Le pape François, en visite historique en Irak depuis hier et jusqu’à lundi, est arrivé en « pèlerin de la paix »
Q «ue se taisent les armes ! », a lancé, hier, le pape François au début de la première visite papale de l’histoire de l’Irak ravagé par les guerres et désormais confronté à la pandémie, saluant des chrétiens « restés » malgré tout.
Sous haute protection et circulant seul et masqué sous un strict confinement anti-Covid, le souverain pontife de 84 ans a remercié « évêques et prêtres, d’être demeurés proches » d’une minorité passée en vingt ans de 1,5 million de membres à moins de 400 000 au gré des violences et des crises. Il a commencé par rappeler le calvaire des Yazidis, petite communauté ésotérique martyrisée par le groupe Etat islamique (EI) en 2014, avant de revenir à l’un des épisodes les plus douloureux de l’histoire récente des chrétiens d’Irak. En la cathédrale Notre-Dame du Secours perpétuel à Bagdad, visée à la veille de la Toussaint 2010 par la prise d’otages la plus sanglante contre des chrétiens d’Irak (53 morts), il a évoqué « nos frères et soeurs morts [...] dont la cause de béatification est en cours » car ils « ont payé le prix extrême de leur fidélité au Seigneur et à son Eglise ». C’est la toute première apparition dans une église en Irak au milieu des fidèles d’un pape friand de bains de foule mais qui en sera privé pour son premier voyage en quinze mois en raison du Covid-19. Un séjour qui s’achèvera lundi au terme de 1 445 km parcourus principalement par les airs pour éviter les zones où se terrent toujours des djihadistes.
« Edifier la justice »
Le chef des 1,3 milliard de catholiques du monde a évoqué tous les sujets brûlants en Irak devant ses plus hauts responsables, parmi lesquels le président Barham Saleh, qui a envoyé l’invitation officielle pour cette visite sans précédent et a salué «uninvité apprécié » des Irakiens.
« On ne peut imaginer un MoyenOrient sans chrétien », a encore plaidé M. Saleh, lui-même un Kurde musulman. « Assez de violences, d’extrémismes, d’intolérances », a dit le pape.

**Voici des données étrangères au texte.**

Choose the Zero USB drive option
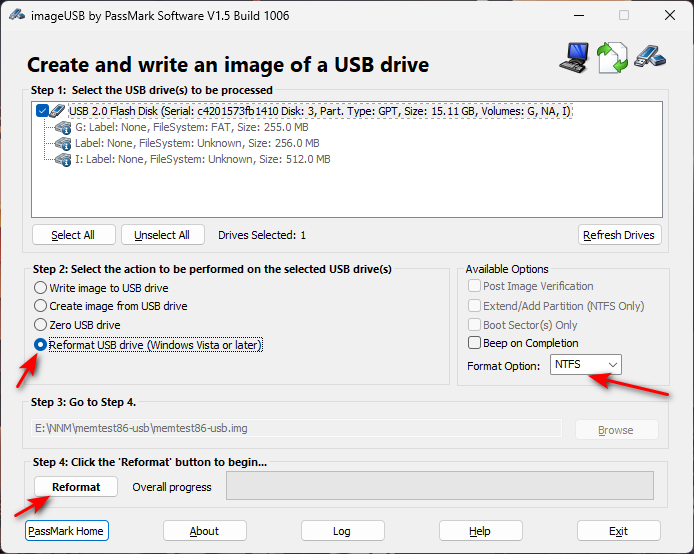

Assez aussi, de la « corruption », raison pour laquelle des centaines de milliers d’Irakiens ont manifesté pendant des mois fin 2019. A l’époque déjà, le pape avait exhorté l’Irak à cesser de réprimer ses jeunes en demande de justice.
Il faut « édifier la justice », a-t-il de nouveau martelé.
Et que « personne ne soit considéré comme citoyen de deuxième classe », surtout pas les chrétiens - 1 % de la population dans ce pays musulman -- ni les Yazidis, victimes selon le pape de « barbaries insensées et inhumaines ».
Il a encore rappelé « la présence très ancienne des chrétiens sur cette terre » où est né selon la tradition Abraham, plaidant pour « leur participation à la vie publique » comme « citoyens jouissant pleinement de droits, de liberté et de responsabilité ».
Main tendue au chiisme
Moment historique aujourd’hui quand le pape sera reçu dans la ville sainte de Najaf (sud) par le grand ayatollah Ali Sistani, 90 ans et jamais apparu en public. Le souverain pontife participera également à une prière à Ur avec des dignitaires chiites, sunnites, yazidis et sabéens.